Pandas' gut microbiomes change as the seasons do, according to Discover's Inkfish blog.
Researchers from the Chinese Academy of Sciences tracked collared giant pandas living in the Foping Nature Reserve in China to collect 31 fecal samples for analysis, as they describe in the Proceedings of the Royal Society B. At the same time, they also collected samples of bamboo, a panda dietary staple.
Thirteen of these panda fecal samples were collected between September and April when pandas typically eat leaves from the bamboo Bashania fargesii, 11 were from May to July when they eat B. fargesii and Fargesia qinlingensis shoots, and seven were from the transition periods between those times.
As the pandas' diets changed, so did the makeup of their gut microbiome, the researchers found.

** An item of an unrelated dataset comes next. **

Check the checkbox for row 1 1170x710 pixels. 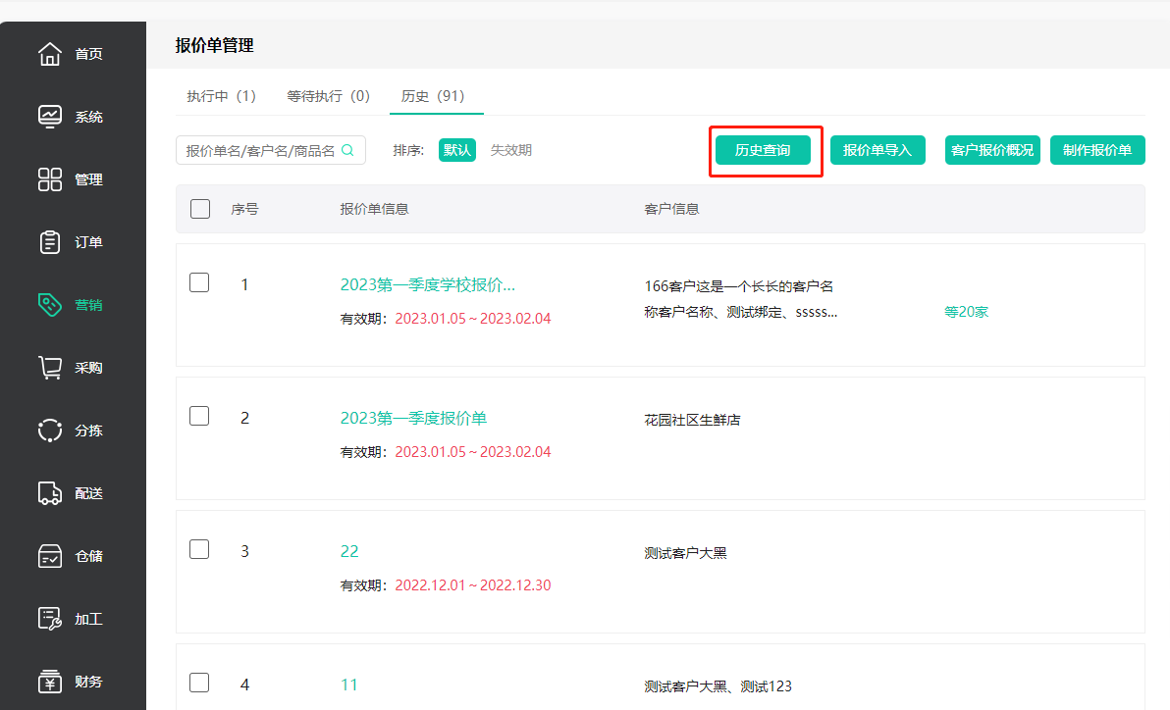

When they ate more shoots, their gut microbiomes were richer and more diverse than when they ate leaves, the researchers say. Additionally, during the shoot-eating stage, the panda gut microbiome was enriched for genes involved in prokaryotic secretion and signal transduction activity, suggesting coordination between the host and gut microbes, the researchers say.
"We suggest that the gut microbiome plays an essential role in nutrition utilization in the giant panda, and that this forms yet another adaptation to their exclusive bamboo diet," the researchers write in their paper.